The first work from filmmaker, dancer and choreographer Nao Yoshigai, is a beautiful and fresh rappresentation of a magic twilight zone between physical body, feelings and a supernatural. “Hottamaru Days” earned Yoshigai the newcomer award at the Bunka-cho Japan Media Arts Festival in 2014 and initiated her to a filmmaking career.
“Hottamaru Days” is streaming as part of JFF+ Independent Cinema
In a traditional Japanese house, caressed by a summer breeze, a musician (real life popular musician Satoko Shibata) spends her solitary days composing music, exercising, and dozing off. Little she knows that four invisible fairies follow her everywhere, feeding on her body odor, and collecting her shed hair and dry skin particles. They roam the house searching for body detritus and cling on her while she is asleep to inhale her scent and pass it on to each other like a bubble of smoke. Like spirits of the house, they are joyous and curious, and they dance around in underwear and bare feet, like happy children.
One day, they encounter another bizarre entity in the house, a beautiful young woman (Lisa Oda) who lives underwater, in the bathtub. Soon they befriend her, but the water girl is different from them; she seems to be a newcomer fairy, discovering and exploring her supernatural status day by day. She is a little bit naughty and selfish, all she wants to do is to dance and celebrate the world outside the bathtub.

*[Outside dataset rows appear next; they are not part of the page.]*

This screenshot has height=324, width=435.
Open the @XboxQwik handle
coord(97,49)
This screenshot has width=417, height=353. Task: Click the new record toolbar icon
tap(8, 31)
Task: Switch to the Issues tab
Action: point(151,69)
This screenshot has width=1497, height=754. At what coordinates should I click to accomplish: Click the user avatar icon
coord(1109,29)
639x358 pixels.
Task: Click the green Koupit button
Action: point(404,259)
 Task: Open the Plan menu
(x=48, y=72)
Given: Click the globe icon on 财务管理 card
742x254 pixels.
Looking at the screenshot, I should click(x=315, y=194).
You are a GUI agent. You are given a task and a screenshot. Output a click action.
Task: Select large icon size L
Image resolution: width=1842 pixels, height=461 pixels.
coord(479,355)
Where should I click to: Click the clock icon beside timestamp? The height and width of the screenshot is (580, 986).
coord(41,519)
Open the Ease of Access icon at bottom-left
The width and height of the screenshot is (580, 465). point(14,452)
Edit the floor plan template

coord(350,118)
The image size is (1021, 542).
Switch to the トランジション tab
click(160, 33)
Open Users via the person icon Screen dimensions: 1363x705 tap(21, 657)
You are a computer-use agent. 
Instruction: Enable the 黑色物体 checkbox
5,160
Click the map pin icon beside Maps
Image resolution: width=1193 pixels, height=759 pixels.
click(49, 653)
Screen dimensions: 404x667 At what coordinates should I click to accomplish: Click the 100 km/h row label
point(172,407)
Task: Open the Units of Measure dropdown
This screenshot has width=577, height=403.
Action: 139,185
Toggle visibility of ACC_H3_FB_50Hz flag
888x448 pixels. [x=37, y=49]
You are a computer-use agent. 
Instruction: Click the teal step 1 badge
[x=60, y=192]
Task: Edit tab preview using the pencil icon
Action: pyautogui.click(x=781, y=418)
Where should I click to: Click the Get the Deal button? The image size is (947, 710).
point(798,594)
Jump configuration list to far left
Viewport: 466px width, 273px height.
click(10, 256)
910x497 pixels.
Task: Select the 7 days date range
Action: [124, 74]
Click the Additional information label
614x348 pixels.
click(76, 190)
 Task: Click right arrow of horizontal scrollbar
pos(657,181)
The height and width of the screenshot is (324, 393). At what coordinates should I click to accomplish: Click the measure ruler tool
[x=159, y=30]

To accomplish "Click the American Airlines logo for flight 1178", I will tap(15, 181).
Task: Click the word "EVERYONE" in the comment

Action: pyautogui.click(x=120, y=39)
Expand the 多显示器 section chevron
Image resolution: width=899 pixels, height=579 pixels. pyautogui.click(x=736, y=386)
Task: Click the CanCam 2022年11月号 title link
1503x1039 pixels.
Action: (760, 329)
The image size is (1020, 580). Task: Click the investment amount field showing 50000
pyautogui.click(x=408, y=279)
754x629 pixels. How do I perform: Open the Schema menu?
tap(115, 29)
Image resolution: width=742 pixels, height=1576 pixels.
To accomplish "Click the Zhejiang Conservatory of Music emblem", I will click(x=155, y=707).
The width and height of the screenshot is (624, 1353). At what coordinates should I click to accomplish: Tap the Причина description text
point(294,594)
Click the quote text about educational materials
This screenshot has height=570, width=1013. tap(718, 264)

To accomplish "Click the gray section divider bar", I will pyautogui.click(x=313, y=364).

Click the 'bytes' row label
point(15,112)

“Hottamaru Days” is an all-round sensorial experience. At the opening of the film, the director advises her audience to use headphones and set them on a higher-than-usual volume and dim the light around the screen. In fact, there are no dialogues in the film, only a well-designed ensemble of sounds and the occasional percussions, like in the climax scene of a night celebration. The four spirits of the house storm in and out, they literally wrap around the human, absorb her physical essence, making the choreography a truly effective bridge between the worlds of bodies and feelings. Funny and moody at times, the dance reaches some fairly imaginative peaks in certain scenes; when a fairy dances in the twilight at the sounds of the wind, and in the nocturnal magic procession around the house where a touch of voodoo provides fuel to the climax.
“Hottamaru” is a special word, created by director Yoshigai; it means “the things that accumulate by being left alone” and there is something deeply poeatic in giving some dignity back to humble detritus. One of the fairies finds a shaving of foot skin and admires its translucent philigrane. For dancers, that is a testimony of their hard physical work, an integral part of their artistic life.
To add a dynamic twist to the script, the third act is dominated by the water woman. Beautiful, green and unpredictable, she is an ode to a new beginning, and the closing discombobulated dance she executes in the nature outside the house, is a profane celebration of life. The photography contributes to the “Hottamaru Days” sensory tour with balanced shifts between light-bathed days, shaded interiors and dramatic, red-tinted night rituals.
To sum up, in “Hottamaru Days” director Yoshigai merges charmingly her cinematic vision with her choreography skills producing, as a result, a delightful film with a daring plot and a whimsical heart.